Qualcomm (NASDAQ:QCOM) spent $1.15 billion to buy out the remainder of its partnership with Japan-based TDK Corporation (OTCMKTS:TTDKY). This takeover probably will not offer an immediate benefit to QCOM stock.
The alliance, valued at a total of $3.1 billion, produced RF front-end filters for 4G or 5G RFFE. Moreover, the company faces three significant threats that likely hold down the value of QCOM. However, this partnership involves one of the three factors that can help to negate these threats, and could even make Qualcomm stock a buy amid intense uncertainty.
The Three Threats
Continuing lawsuits with Apple (NASDAQ:AAPL) has weighed on QCOM stock for years. Just when the company settled with Apple, new legal scrutiny has come as the San Diego-based chipmaker faces a judgment in its lawsuit with the Federal Trade Commission.
For now, Qualcomm has won a partial stay on enforcing the ruling. However, if QCOM were to lose, they would likely have to renegotiate contracts on chipsets, possibly cutting into their profits.
Secondly, China. The People’s Republic accounted for around two-thirds of revenue for Qualcomm in 2018. The U.S.-China trade war certainly presents issues. To have so much of one’s revenue dependent on geopolitical events beyond its control could significantly hurt revenues.
It could also lead to a potential competitor emerging if the dispute ultimately reduces or completely cuts off access in a worst-case scenario.
Third, though this attracts surprisingly infrequent mention, the chart on QCOM stock looks ugly. It has traded in a range that has kept it between $45 per share and $90 per share for almost nine years. At the current $78 per share, it trades toward the high end of the range. Also, it has not yet surpassed the $100 per share top it saw in January 2000.
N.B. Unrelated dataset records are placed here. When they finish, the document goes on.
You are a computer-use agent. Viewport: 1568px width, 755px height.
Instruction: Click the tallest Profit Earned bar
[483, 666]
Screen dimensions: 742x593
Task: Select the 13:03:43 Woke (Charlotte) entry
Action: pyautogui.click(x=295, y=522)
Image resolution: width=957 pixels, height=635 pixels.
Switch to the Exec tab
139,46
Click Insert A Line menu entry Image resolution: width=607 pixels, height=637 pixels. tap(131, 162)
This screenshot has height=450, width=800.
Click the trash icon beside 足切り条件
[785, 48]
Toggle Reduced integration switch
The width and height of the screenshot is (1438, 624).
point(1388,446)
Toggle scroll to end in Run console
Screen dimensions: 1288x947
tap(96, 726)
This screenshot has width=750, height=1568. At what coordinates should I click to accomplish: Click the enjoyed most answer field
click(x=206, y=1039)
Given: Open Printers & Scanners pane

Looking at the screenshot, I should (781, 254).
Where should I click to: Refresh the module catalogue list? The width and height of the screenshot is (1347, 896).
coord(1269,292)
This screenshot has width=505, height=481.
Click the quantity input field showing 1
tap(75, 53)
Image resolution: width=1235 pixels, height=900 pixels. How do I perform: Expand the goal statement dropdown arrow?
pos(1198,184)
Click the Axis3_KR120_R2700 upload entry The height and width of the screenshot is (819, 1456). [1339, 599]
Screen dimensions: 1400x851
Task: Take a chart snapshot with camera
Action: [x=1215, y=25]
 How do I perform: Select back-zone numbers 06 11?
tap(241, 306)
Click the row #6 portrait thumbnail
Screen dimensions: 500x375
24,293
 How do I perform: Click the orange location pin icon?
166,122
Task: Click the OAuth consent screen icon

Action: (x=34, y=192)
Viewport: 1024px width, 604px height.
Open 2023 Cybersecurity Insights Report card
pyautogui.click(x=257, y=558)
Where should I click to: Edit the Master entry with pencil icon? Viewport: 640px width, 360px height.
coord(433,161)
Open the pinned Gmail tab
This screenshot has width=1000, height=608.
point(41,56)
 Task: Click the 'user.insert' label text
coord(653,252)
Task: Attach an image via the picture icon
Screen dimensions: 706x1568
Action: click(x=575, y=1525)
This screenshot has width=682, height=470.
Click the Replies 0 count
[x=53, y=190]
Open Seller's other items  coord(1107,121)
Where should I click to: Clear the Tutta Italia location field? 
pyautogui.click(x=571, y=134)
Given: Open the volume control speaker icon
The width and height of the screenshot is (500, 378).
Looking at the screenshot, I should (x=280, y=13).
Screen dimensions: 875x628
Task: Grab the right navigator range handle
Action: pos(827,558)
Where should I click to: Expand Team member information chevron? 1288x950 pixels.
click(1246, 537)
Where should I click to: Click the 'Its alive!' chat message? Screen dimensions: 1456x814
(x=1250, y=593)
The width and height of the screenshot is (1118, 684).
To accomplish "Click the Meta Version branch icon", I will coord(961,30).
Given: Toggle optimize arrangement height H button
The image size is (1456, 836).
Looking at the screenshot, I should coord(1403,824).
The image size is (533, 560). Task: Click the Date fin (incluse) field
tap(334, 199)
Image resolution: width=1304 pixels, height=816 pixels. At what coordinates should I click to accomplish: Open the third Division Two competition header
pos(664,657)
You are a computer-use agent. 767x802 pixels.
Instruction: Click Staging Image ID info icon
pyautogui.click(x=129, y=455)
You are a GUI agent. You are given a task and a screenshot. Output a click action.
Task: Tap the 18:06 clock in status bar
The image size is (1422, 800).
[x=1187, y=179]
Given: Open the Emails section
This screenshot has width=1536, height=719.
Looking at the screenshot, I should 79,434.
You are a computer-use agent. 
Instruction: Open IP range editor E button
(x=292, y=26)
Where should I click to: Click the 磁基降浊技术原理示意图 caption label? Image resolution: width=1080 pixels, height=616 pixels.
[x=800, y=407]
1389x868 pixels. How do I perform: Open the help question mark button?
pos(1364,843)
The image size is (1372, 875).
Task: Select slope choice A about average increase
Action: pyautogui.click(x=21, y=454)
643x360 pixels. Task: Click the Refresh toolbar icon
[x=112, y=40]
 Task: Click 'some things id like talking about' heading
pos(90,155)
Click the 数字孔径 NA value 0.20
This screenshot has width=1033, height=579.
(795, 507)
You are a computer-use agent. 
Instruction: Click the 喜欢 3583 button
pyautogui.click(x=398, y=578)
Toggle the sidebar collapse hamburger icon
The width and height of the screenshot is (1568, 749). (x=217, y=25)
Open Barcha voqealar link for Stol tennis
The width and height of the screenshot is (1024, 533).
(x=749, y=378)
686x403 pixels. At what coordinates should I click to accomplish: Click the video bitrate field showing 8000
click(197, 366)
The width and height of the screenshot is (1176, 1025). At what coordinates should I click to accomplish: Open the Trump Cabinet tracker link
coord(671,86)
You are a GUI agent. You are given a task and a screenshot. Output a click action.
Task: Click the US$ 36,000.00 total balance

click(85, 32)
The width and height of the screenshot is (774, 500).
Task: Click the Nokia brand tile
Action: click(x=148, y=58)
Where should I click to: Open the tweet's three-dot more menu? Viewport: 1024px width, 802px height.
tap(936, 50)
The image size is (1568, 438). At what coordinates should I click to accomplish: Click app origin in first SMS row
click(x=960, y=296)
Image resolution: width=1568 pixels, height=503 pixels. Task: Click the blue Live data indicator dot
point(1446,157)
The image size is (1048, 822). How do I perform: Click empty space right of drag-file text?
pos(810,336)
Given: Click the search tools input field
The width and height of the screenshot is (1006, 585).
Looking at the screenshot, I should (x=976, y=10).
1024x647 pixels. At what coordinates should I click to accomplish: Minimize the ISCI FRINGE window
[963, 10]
Three Reasons to Ignore the Threats
To be sure, investors need to consider both the lawsuits and the trading history when considering a position in QCOM. That said, investors should also consider the positives. As discouraging as the problems appear, the reasons to overlook the issues with QCOM may look even more compelling.
First, the company’s multiple relative to growth. In a recent article, I said QCOM stock had a “low multiple relative to predicted 5G growth.”
Qualcomm has a forward price-to-earnings (PE) ratio of 18.5. Despite supporting a multiple below S&P 500 averages, the profit picture looks set to improve dramatically. Though profits will fall by 6% this year, a forecasted growth rate of 21.3% in 2020 should mark the beginning of an expected profit boom.
Secondly, the company pays a stable, battle-tested dividend. The payout of $2.48 per share yields almost 3.2% at current prices. It has also increased every year since 2011. The increases also came every year despite the long-standing dispute with Apple that kept QCOM stock depressed.
The third, and probably most compelling reason involves 5G, which probably ended the legal dispute with Apple. It also probably explains why QCOM bought out the remainder of the TDK partnership.
As our own Faisal Humayan first pointed out, industry analysts predict the chipset market that will hit $2.1 billion in 2020 will grow to $23 billion by 2026. That level of growth should break the $90 per share and $100 per share price ceilings on QCOM stock. It could also make up for any doubts about lawsuits or China.
The Case for QCOM stock
Thanks to 5G, the positives outweigh the negatives on QCOM. To be sure, the antitrust inquiry and China trade both pose threats to Qualcomm. These factors remain mainly outside of the company’s control. The history of the stock also implies price ceilings at both the $90- and $100-per-share levels.
However, thanks to the potential ten-plus fold growth in 5G chipsets, QCOM stock should move higher even if the antitrust suit or China trade policy does not go in their favor.
Moreover, QCOM trades at a low valuation relative to profit growth. Once the company begins to sell 5G chipsets in earnest, Qualcomm stock should finally start to create new all-time highs again. Furthermore, the company has proven it can maintain dividend increases even when outside forces create tremendous pressure.
When considering both the positives and negatives, QCOM stock remains a buy.